Holmes, 2016. The question focused on whether qualified immunity — where government officials are protected from liability — extended to school officials was justified. A 13-year-old boy was handcuffed and arrested on a misdemeanor charge of disrupting the educational process for having burped incessantly in gym class. The family sued.

The ruling: The court ruled that police reasonably used the law to declare the boy had disrupted class and that qualified immunity applied. Gorsuch dissented, saying his judicial colleagues had overreached in their determination and the police response should be in proportion to the offense.

Quote: “I would have thought this authority sufficient to alert any reasonable officer in this case that arresting a now compliant class clown for burping was going a step too far. … Indeed, a judge who likes every result he reaches is very likely a bad judge, reaching for results he prefers rather than those the law compels.”

Police use of force

The caseWilson vs.
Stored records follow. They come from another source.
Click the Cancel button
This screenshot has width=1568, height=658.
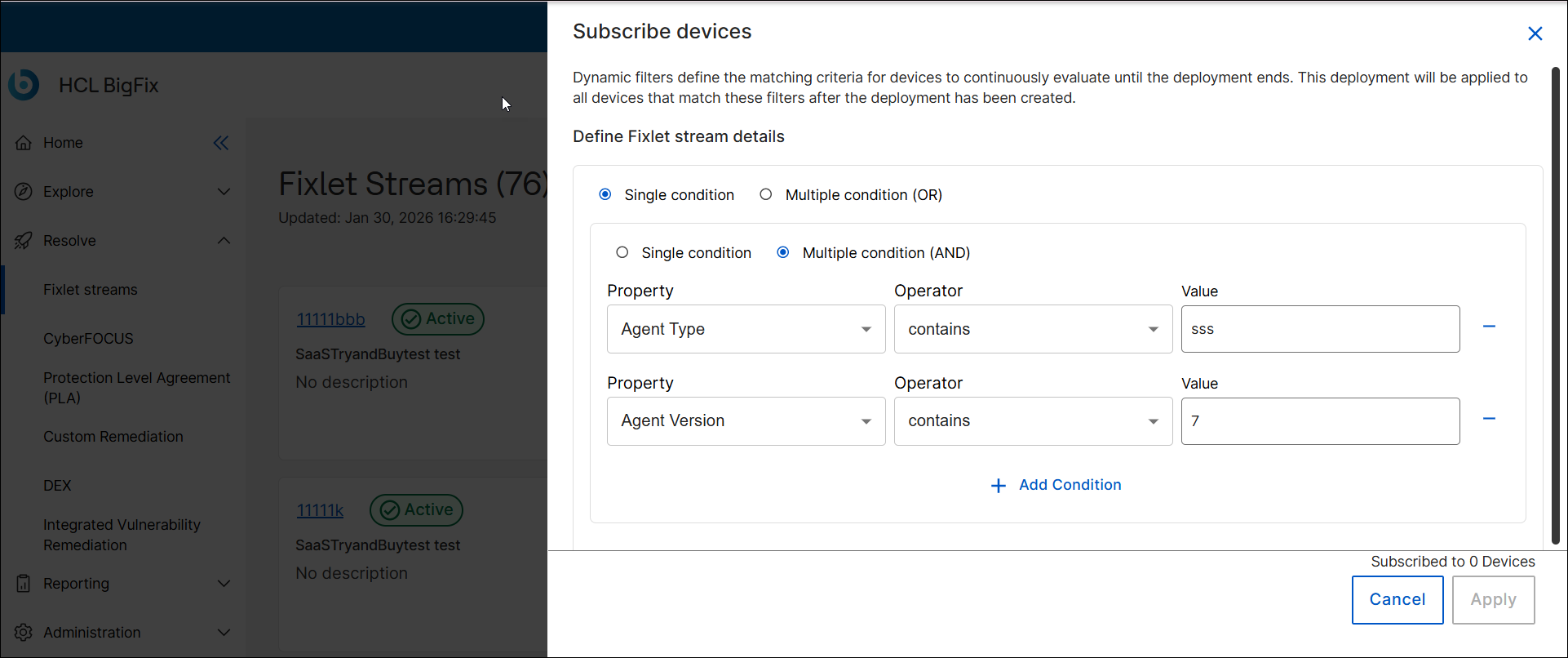1397,600
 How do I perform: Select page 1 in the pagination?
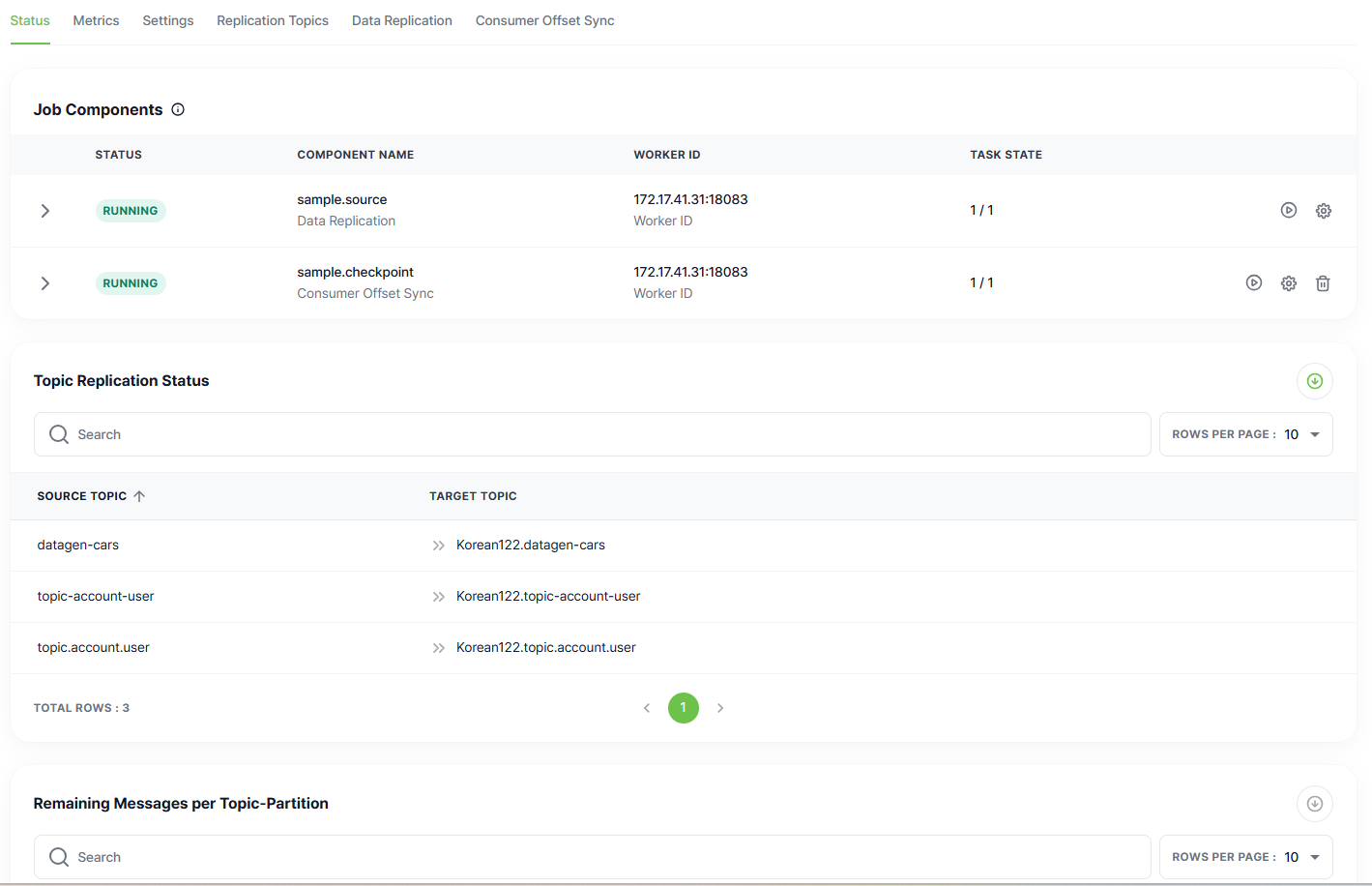683,708
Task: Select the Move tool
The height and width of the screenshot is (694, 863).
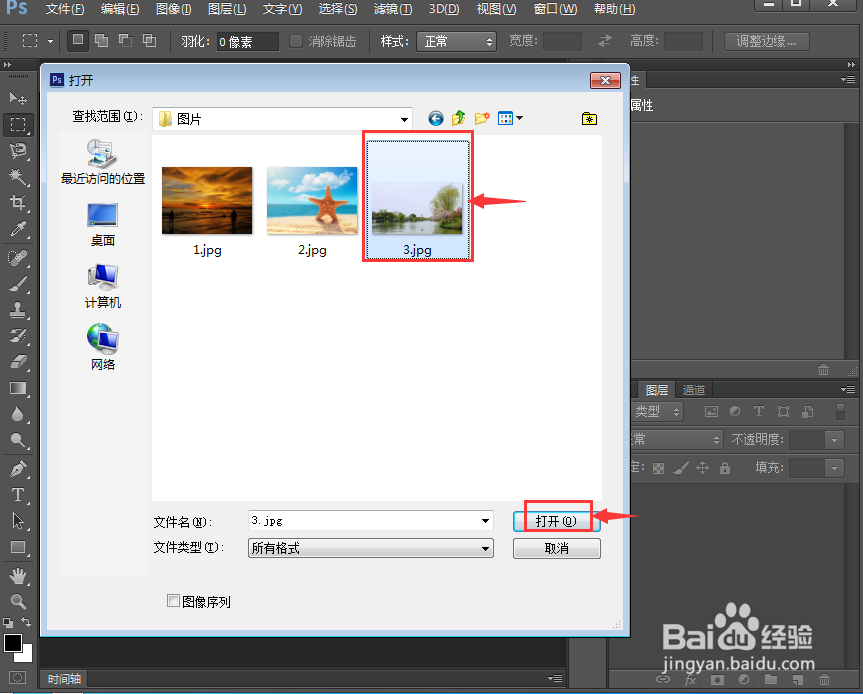Action: click(18, 98)
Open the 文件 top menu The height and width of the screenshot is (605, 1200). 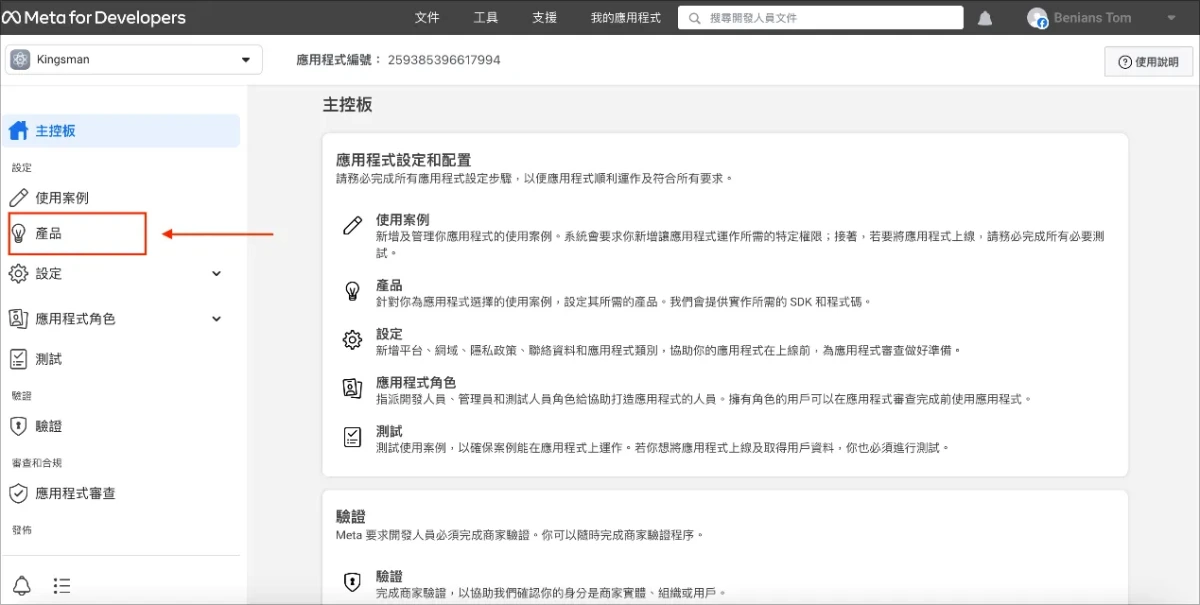point(427,18)
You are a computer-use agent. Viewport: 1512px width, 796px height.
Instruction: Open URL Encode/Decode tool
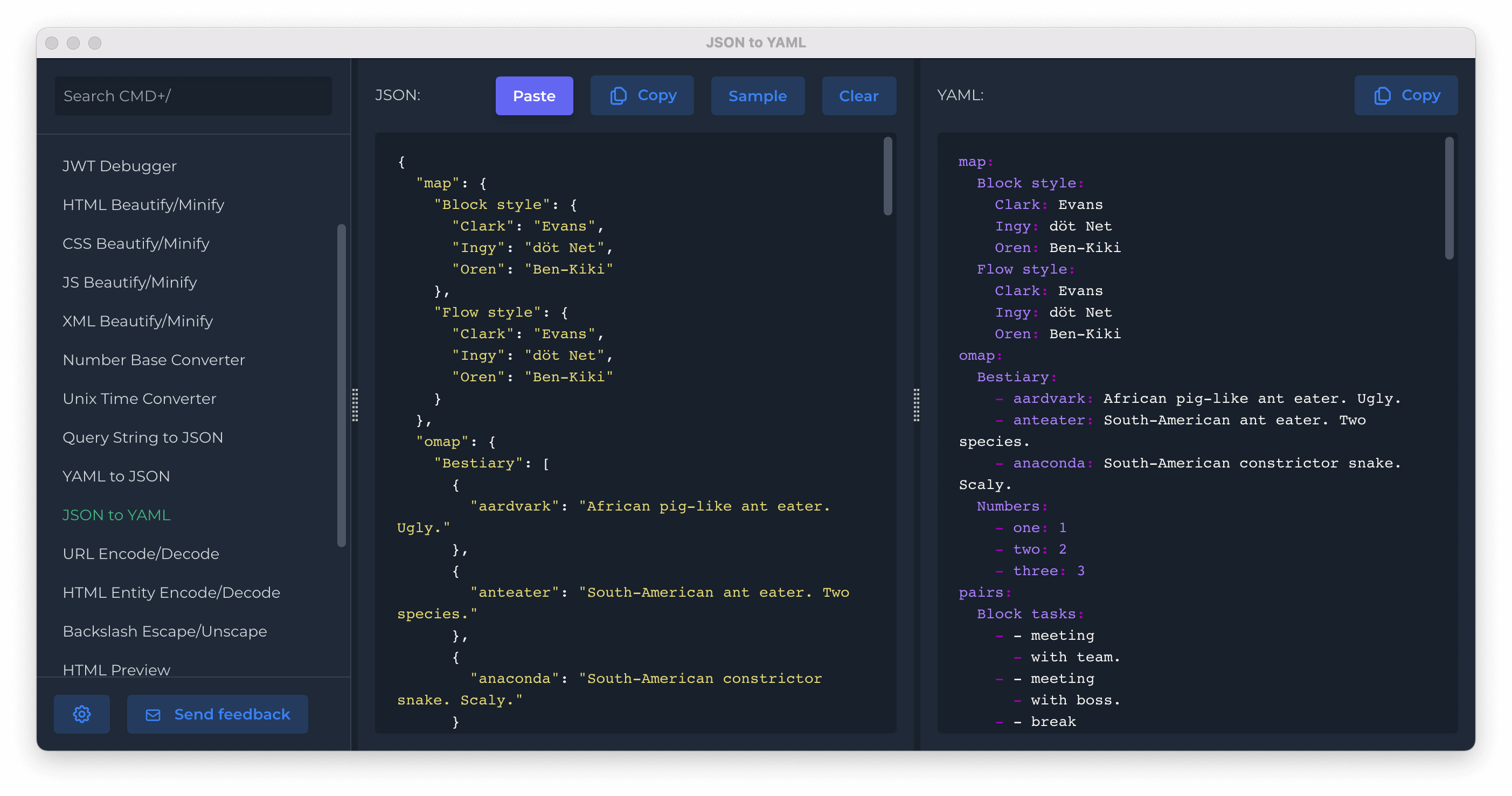coord(140,553)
City of Lafayette, 2013. Police chased a drug suspect on foot for nearly a mile. When ordered to stop, the suspect reached to his right pants pocket several times and was tasered. One of the prongs pierced his head. He died after being disabled. The lower court ruled against the man’s family and granted the officer’s qualified immunity from suit.

The ruling: The 10th Circuit Court held the officer was entitled to qualified immunity and that officers must reasonably know their actions violate a defendant’s constitutional rights in order to be held culpable. Gorsuch authored the unanimous opinion.

Quote: “The situation at the time the officer fired his taser was … replete with uncertainty and a reasonable officer in his shoes could have worried he faced imminent danger from a lethal weapon. A reasonable officer need not await the glint of steel before taking self-protective action.”